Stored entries
════════════════════
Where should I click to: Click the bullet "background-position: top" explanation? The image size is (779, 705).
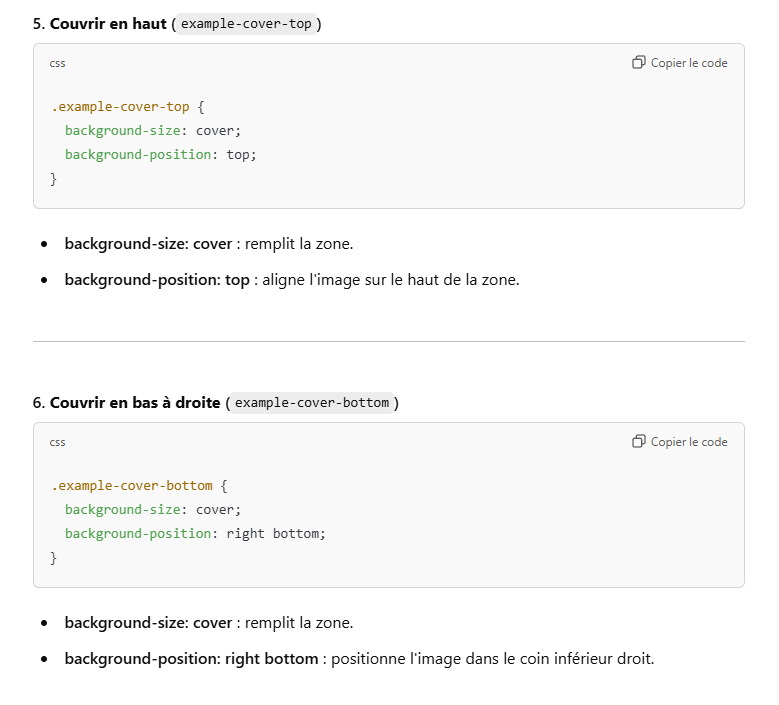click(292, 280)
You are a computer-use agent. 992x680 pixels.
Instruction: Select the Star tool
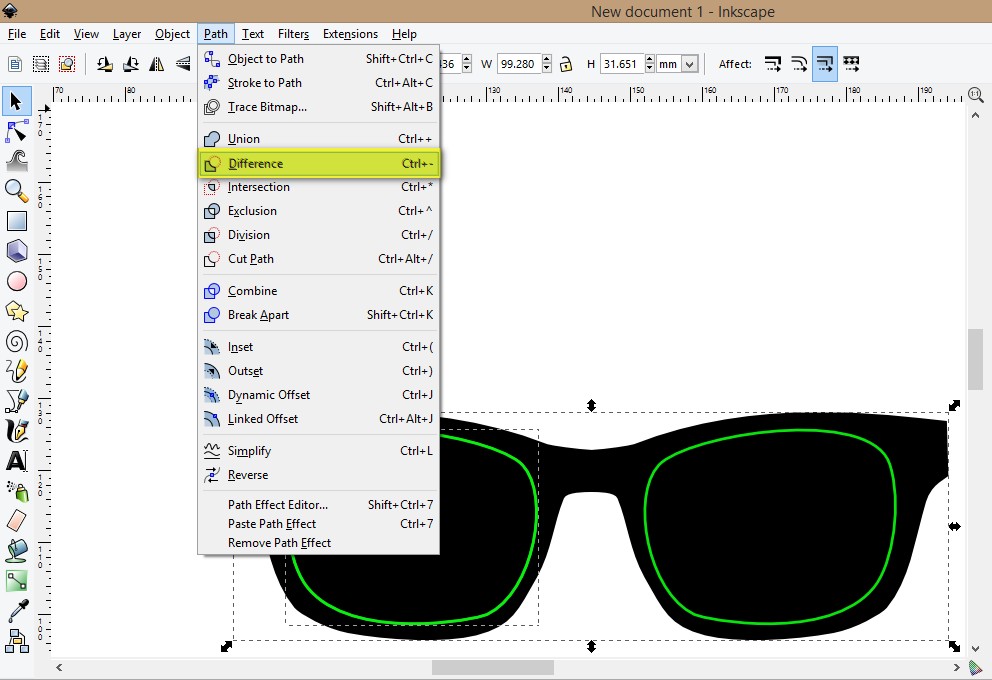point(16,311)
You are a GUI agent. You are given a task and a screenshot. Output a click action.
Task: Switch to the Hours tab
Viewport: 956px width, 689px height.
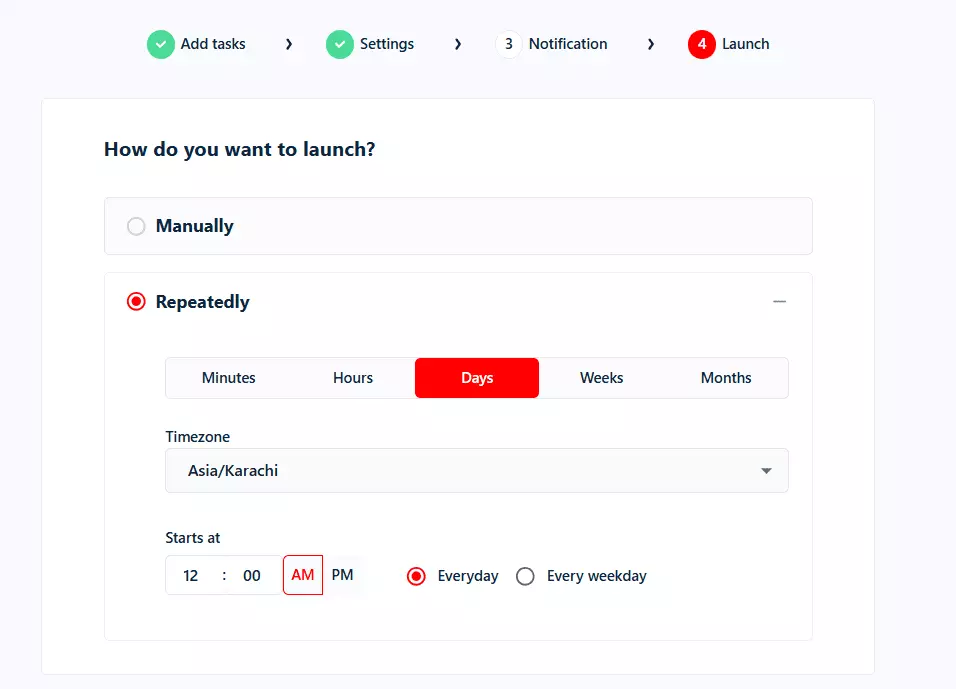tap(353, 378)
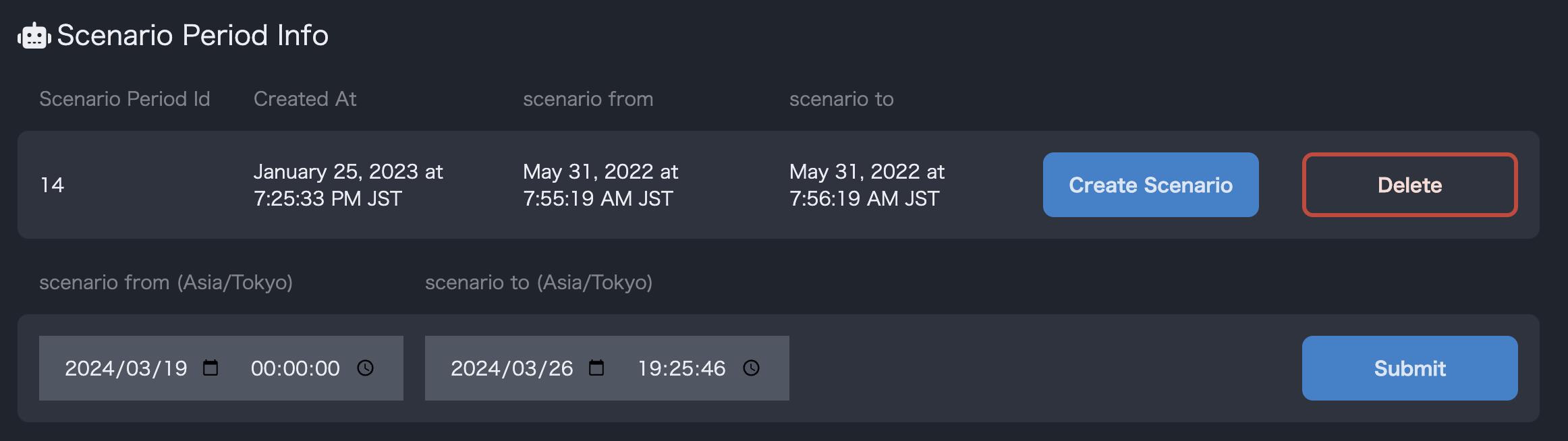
════════════════════
Work item =>
Once the pictures are removed, write out all of the entries above exactly.

Answer area =>
Where should I click to: Click the bullet "background-position: top" explanation? The image size is (779, 705).
click(292, 280)
You are a computer-use agent. 992x680 pixels.
Instruction: Select the Star tool
point(16,311)
You are a GUI agent. You are given a task and a screenshot. Output a click action.
Task: Switch to the Hours tab
Viewport: 956px width, 689px height.
tap(353, 378)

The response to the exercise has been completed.